How many services to build
A common question is whether to create one service that includes all variables or a separate service for each variable. Reducing the number of services will generally reduce the overall cost. However, the specifics of your data and requirements of your applications may dictate multiple services.
Following are features of your data that may indicate you should manage your data as separate services.
Different temporal resolutions
Variables with different temporal resolutions should be published as separate services. Because ArcGIS normalizes time, depth, and pressure as StdTime, StdZ, and StdPressure, this recommendation includes the same variable recorded at different temporal resolutions. For example, it is better to manage yearly temperature and daily temperature as separate services.
Wind or ocean data
Since these are commonly displayed using the Vector Field renderer, they should be stored as separate services so they can be easily overlaid onto other variables.
Different bands
Datasets with different numbers of different bands should be published as separate services.
Different spatial resolutions
If you’re managing your data as a CRF, you should publish variables with different spatial resolutions as separate services. CRF manages all variables at the same spatial resolution, meaning you’d have to down-sample high resolution data, losing accuracy, or up-sample lower resolution, wasting storage space.
Mosaic datasets can manage datasets at different spatial resolutions, and can be used to publish these datasets as a single service. In this case, the display will be resampled on the fly based on request. This type of service is not recommended for analysis, though, because clients will not know the resolution of the source data.
Discontinuous datasets
If you’re managing your data using CRF, you may want to publish discontinuous datasets, which contain the same variable but in different regions, as separate services. Otherwise, the service will contain a lot of NoData between the regions, increasing storage requirements.

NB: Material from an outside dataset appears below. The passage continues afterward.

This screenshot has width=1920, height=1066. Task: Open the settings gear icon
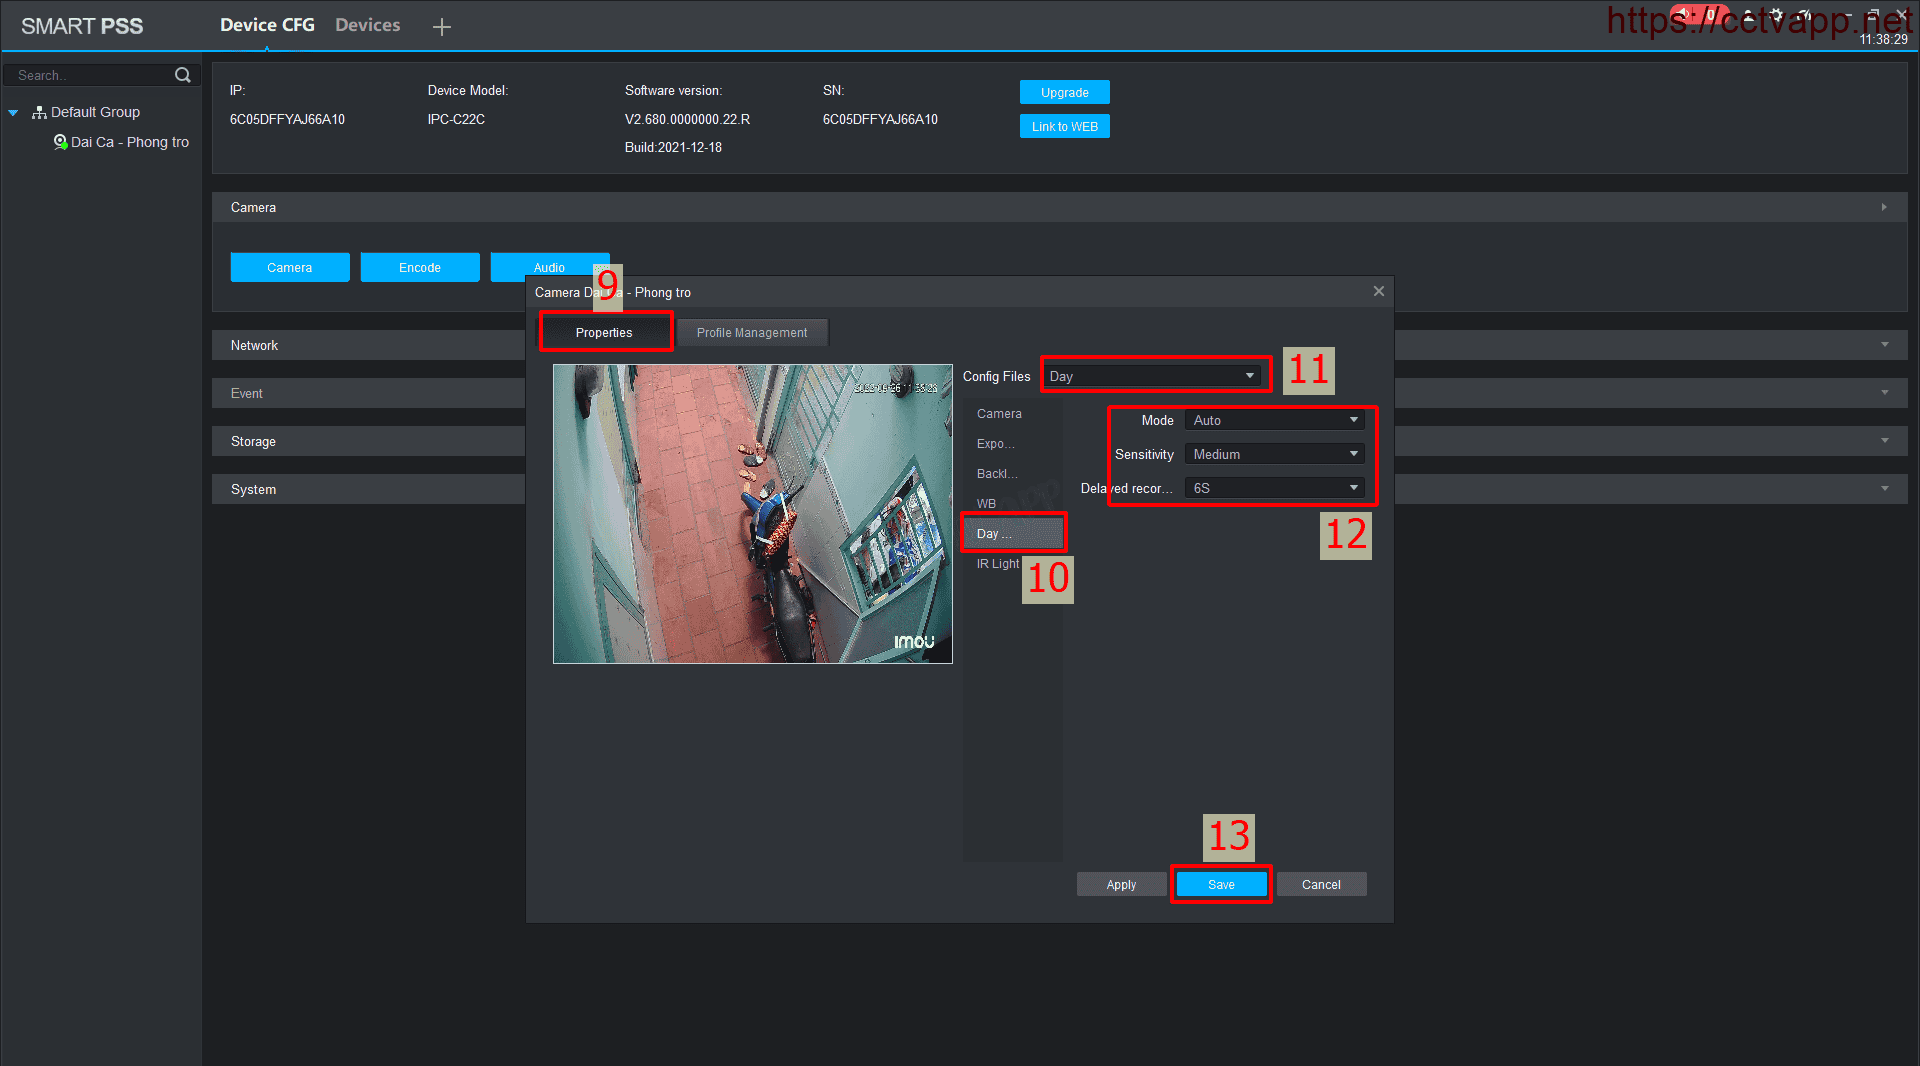coord(1776,15)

Alternatively, publishing discontinuous data as one service using a mosaic dataset can be an option if you won’t need to perform analysis on a long time series.
Different pixel types
If your variables are different pixel types, you can generally publish them as a single service. If you choose to create one service out of mixed pixel types, make sure to choose a pixel type that is inclusive of all the data you plan to manage within the mosaic dataset, and define the pixel type when you create mosaic dataset. If you convert this mosaic dataset to a CRF, make sure to define LERC compression with an appropriate accuracy quality for your data.
Alternatively, if a client application will need to access data as integer type, you would need to publish integer data separate from floating point data.
Compression
Compression is used in two places in the publication workflow. First, the data is compressed when the CRF is created. Second, data is compressed for image transfer over the internet when the image service is published. Limited Error Raster Compression (LERC) can be used in both places.

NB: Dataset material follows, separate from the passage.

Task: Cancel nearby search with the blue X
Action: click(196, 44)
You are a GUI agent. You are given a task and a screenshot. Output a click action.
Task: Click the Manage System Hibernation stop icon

LERC allows you to control the accuracy while compressing the data. It is very efficient for compressing floating point data and has an equally good compression ratio for lossless compression of integer data. It’s well-suited for scientific data, since you can compress the data to minimize storage requirements while maintaining the required accuracy. LZ77 is also supported.

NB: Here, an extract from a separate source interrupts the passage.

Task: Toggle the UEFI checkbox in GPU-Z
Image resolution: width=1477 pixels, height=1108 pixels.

Using multidimensional data stored in the cloud
Recommendations for managing multidimensional data stored in the cloud are similar to general recommendations for managing data in the cloud.
If the source data is already in the cloud, you should create the CRF on a virtual machine (e.g., an EC2 instance) and write to blob storage directly using an ACS file.
If the source data is stored on-premises, you can create the CRF locally and then copy it over to the cloud. An SSD disk is highly recommended if you create CRF locally.